WHAT YOU ARE ASKED TO DO
Each line of the data below goes into the copy exactly; pictures do not.

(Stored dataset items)
******

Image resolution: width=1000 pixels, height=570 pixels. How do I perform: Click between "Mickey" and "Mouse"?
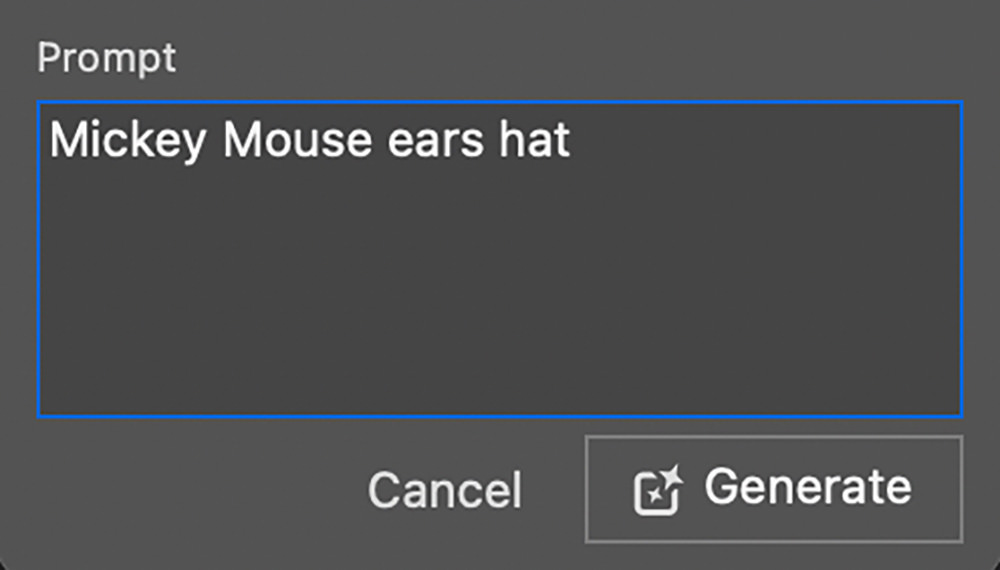pyautogui.click(x=214, y=140)
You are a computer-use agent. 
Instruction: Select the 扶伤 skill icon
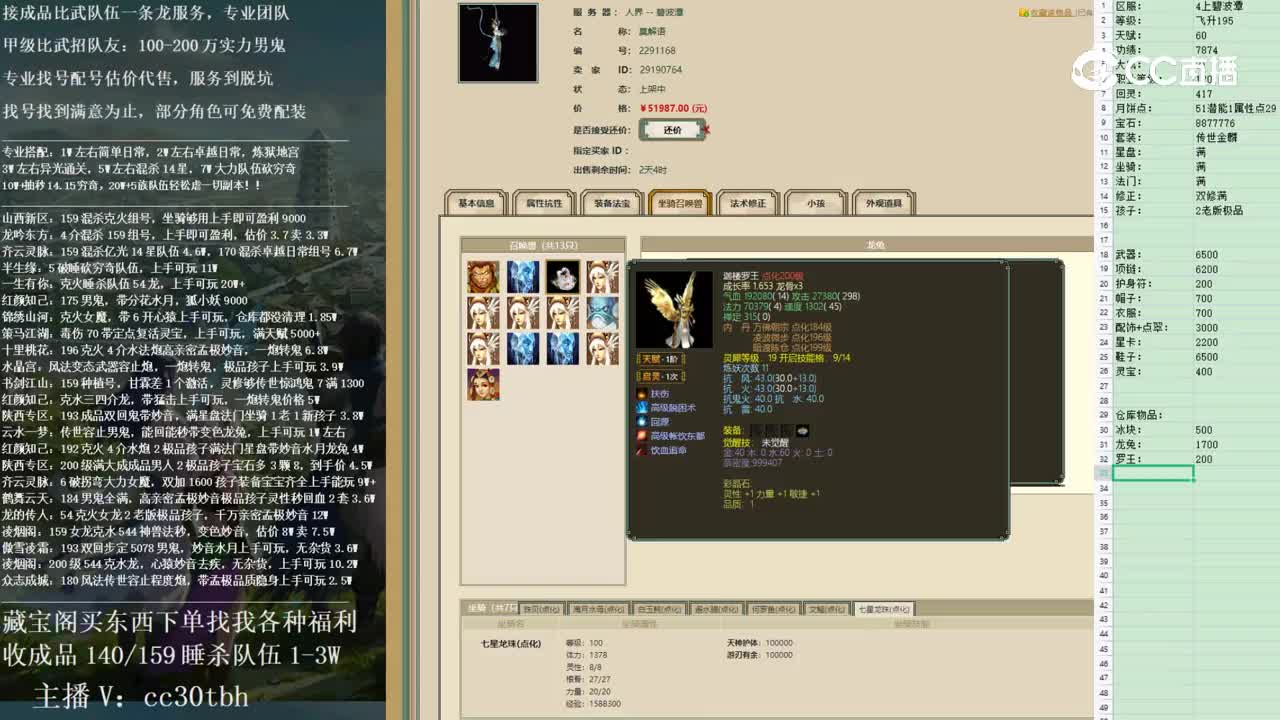[642, 393]
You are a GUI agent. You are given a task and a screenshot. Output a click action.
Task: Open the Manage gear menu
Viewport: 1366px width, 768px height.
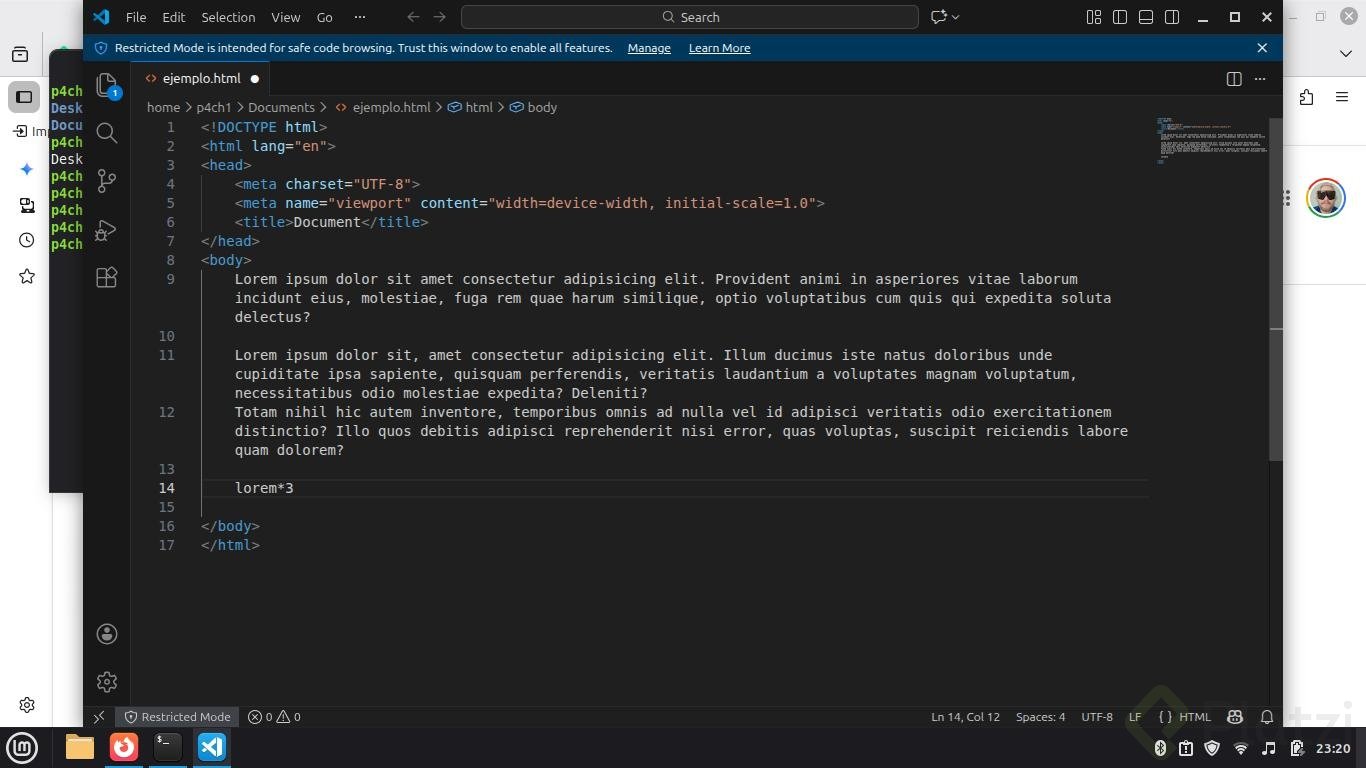[x=106, y=682]
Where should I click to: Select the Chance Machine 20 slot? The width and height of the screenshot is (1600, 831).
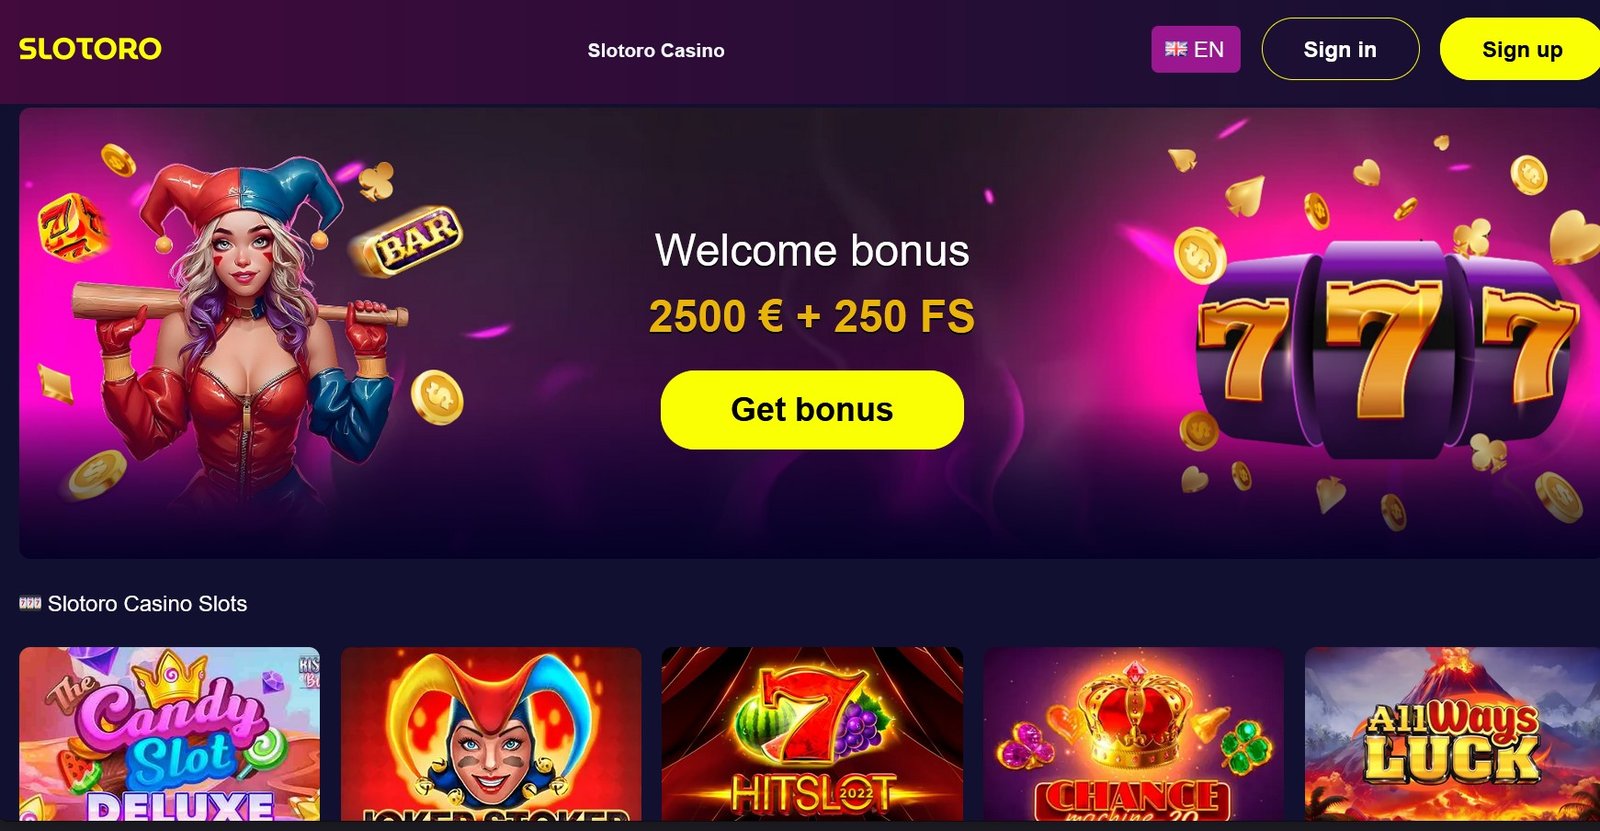tap(1134, 734)
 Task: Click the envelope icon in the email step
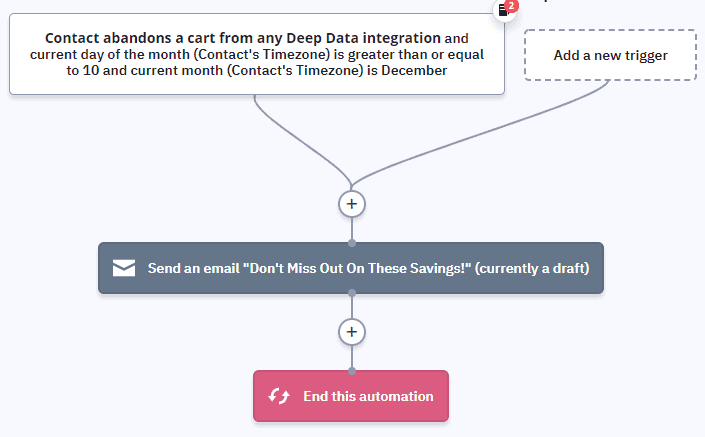tap(124, 268)
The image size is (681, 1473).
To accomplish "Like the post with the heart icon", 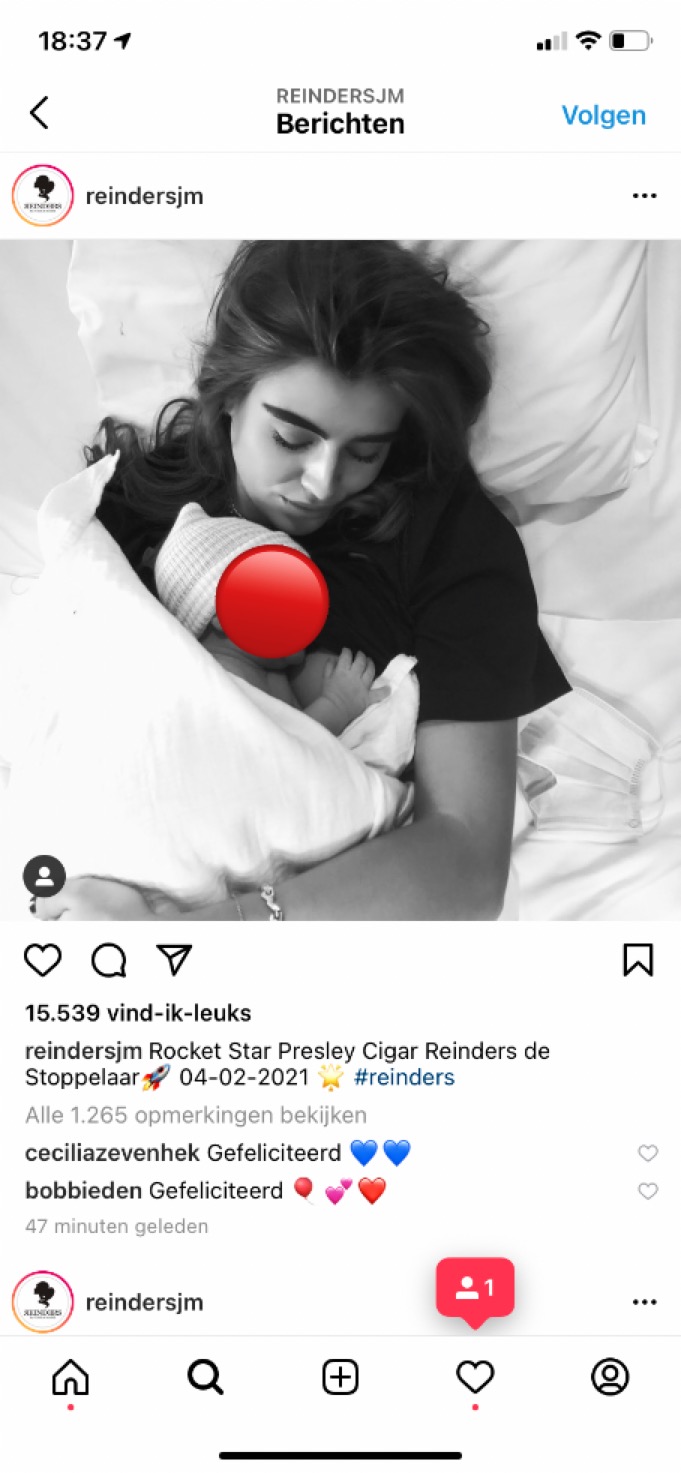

******

OUTPUT
Image resolution: width=1000 pixels, height=570 pixels. How do I perform: Click between "Mickey" and "Mouse"?
pyautogui.click(x=214, y=140)
You are a computer-use agent. 
Instruction: Select the 扶伤 skill icon
[642, 393]
You are a GUI agent. You are given a task and a screenshot. Output a click action.
Task: Open the Manage gear menu
Viewport: 1366px width, 768px height.
[x=106, y=682]
Where should I click to: Select the Chance Machine 20 slot? The width and height of the screenshot is (1600, 831).
tap(1134, 734)
 Task: Click the envelope icon in the email step
tap(124, 268)
The image size is (681, 1473).
To accomplish "Like the post with the heart icon", 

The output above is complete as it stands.